| Records shown |
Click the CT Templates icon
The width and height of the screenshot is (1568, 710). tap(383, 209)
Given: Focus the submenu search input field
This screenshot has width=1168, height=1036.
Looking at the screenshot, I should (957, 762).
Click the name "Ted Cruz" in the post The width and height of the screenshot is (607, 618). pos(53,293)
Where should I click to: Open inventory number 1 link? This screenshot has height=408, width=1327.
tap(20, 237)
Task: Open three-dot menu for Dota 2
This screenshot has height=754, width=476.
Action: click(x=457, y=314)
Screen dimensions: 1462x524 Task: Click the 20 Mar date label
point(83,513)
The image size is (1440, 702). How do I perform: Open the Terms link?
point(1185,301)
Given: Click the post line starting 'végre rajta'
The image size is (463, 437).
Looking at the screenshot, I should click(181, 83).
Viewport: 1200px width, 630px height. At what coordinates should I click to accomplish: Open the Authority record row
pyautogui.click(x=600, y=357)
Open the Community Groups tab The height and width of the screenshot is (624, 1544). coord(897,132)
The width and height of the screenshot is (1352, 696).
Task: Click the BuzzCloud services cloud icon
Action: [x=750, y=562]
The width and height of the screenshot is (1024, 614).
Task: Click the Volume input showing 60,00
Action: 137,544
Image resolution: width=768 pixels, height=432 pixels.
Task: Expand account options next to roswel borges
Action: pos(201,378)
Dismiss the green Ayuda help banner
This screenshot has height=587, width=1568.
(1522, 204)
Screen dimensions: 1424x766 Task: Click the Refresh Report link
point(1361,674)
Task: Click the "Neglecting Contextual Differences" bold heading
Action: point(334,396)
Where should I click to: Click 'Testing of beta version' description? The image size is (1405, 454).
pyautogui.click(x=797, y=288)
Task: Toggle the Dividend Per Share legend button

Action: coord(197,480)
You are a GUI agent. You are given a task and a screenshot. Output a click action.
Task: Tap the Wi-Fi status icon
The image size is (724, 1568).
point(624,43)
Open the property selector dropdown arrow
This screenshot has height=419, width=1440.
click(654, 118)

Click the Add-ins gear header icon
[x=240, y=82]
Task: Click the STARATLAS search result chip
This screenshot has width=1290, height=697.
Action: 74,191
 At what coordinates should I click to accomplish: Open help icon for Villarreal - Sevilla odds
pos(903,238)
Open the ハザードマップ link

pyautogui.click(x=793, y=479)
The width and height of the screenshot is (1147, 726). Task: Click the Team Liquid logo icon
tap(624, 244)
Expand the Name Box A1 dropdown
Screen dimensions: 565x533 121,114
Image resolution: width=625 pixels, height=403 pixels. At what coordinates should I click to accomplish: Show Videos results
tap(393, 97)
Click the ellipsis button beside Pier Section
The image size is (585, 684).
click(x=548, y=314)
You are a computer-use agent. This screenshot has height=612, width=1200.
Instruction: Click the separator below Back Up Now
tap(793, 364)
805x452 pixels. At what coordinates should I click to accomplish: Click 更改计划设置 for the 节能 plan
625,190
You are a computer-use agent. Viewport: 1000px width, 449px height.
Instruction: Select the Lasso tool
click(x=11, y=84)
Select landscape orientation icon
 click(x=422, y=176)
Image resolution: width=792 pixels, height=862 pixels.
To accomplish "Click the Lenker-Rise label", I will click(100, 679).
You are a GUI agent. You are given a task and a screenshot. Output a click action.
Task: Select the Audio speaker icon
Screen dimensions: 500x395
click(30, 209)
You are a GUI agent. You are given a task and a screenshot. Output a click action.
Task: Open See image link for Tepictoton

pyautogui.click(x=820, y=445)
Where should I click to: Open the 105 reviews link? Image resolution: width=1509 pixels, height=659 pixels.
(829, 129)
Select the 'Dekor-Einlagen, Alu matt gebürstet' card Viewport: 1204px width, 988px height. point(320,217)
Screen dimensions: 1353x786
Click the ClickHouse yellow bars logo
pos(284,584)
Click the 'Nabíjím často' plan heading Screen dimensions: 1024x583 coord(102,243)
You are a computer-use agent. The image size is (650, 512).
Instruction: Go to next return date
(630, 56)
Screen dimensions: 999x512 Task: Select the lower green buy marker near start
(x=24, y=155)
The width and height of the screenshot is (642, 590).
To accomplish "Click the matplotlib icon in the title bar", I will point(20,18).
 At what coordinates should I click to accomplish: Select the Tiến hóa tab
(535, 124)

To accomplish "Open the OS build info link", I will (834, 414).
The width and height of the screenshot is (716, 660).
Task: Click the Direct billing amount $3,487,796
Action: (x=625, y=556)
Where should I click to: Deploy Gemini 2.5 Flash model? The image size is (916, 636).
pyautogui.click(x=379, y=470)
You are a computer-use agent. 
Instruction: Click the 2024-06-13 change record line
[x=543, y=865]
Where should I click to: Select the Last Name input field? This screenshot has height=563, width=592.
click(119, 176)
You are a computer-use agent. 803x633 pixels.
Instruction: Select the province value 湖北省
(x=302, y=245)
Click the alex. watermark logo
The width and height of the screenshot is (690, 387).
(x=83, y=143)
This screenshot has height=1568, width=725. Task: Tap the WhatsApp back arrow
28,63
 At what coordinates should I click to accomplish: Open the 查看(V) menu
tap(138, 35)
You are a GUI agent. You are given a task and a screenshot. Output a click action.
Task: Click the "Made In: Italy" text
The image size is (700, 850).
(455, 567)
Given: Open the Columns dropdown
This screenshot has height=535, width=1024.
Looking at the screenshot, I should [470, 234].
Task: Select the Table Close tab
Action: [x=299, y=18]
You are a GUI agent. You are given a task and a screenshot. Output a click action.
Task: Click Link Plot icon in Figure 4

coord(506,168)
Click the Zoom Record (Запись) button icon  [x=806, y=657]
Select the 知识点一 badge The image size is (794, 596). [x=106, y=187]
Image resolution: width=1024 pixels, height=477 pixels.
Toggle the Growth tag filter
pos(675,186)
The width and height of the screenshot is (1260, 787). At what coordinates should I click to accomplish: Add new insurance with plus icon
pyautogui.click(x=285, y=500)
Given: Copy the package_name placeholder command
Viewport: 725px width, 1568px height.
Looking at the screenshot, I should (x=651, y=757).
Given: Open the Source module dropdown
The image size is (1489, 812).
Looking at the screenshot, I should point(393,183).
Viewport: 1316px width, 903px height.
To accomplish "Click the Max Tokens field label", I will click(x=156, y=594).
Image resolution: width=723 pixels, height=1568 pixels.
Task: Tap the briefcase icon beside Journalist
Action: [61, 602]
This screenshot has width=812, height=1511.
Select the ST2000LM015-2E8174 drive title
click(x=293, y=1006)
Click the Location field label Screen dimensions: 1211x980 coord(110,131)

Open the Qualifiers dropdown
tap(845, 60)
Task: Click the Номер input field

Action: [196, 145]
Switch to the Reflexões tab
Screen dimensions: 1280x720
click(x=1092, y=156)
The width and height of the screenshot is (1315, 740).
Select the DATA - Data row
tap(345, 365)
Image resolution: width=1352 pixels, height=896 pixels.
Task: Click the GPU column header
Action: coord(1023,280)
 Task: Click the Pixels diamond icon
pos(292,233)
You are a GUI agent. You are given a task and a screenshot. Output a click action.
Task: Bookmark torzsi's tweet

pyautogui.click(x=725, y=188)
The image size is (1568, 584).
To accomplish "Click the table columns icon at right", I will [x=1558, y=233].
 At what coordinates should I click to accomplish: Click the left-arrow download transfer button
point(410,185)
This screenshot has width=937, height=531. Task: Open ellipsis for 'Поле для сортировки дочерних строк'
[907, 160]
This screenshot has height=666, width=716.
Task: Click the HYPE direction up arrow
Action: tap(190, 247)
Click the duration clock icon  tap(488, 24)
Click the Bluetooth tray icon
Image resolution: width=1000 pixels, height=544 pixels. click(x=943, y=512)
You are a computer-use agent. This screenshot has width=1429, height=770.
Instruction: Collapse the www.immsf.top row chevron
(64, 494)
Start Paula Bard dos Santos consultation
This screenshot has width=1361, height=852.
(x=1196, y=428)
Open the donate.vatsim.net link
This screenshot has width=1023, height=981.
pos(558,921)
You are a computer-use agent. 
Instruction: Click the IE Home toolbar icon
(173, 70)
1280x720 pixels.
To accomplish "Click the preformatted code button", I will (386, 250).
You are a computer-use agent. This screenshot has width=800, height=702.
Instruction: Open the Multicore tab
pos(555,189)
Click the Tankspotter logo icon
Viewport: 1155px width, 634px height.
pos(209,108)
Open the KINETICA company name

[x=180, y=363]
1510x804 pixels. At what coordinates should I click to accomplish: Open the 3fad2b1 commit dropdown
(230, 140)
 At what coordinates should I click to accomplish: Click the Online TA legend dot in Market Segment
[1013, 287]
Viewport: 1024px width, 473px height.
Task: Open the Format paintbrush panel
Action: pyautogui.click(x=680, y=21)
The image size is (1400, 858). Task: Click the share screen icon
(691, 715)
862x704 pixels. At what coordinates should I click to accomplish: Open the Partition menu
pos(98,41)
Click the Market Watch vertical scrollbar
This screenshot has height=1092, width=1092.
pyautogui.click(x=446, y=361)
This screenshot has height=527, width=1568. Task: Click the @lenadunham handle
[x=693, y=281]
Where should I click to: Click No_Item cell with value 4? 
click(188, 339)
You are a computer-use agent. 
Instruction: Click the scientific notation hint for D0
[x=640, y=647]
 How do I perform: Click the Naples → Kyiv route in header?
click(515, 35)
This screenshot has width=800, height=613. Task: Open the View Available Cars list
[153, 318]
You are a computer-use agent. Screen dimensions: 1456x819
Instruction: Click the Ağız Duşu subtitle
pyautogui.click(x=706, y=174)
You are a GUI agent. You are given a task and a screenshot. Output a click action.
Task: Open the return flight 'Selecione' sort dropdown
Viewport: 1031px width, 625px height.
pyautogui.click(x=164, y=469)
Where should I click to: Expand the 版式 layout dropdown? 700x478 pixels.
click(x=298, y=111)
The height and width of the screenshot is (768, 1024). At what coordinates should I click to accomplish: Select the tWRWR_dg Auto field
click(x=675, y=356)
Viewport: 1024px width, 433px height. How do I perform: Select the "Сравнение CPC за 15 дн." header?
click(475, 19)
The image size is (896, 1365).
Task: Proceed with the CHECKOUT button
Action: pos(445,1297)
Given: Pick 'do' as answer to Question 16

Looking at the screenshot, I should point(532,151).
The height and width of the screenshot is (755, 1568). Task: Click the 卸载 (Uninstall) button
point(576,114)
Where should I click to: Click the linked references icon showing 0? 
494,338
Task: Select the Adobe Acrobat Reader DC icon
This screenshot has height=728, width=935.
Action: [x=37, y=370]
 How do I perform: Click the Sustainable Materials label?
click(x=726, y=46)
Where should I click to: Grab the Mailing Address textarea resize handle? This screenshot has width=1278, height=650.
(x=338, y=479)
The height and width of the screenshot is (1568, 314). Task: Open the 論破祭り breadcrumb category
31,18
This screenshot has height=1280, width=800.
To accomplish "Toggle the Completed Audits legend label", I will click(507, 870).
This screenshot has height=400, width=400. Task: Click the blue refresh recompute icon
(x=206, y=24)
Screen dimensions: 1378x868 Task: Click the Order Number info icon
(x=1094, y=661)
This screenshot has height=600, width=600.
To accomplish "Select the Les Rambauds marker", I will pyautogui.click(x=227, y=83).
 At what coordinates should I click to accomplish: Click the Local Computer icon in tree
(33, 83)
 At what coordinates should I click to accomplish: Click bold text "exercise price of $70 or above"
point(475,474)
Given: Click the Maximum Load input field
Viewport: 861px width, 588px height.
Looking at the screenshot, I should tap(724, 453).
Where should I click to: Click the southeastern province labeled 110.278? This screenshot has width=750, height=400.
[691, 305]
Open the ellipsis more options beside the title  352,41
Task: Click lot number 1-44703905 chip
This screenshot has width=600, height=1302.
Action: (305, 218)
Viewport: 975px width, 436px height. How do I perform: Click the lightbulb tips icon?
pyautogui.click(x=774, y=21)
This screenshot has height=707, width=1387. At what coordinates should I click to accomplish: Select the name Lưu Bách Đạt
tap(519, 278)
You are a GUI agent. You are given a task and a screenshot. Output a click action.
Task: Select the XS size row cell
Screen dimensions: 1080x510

| Your objective |
The string "search" may appear in the lines of the records above. State how many lines contain it, with no other words.

| Exercise result |
2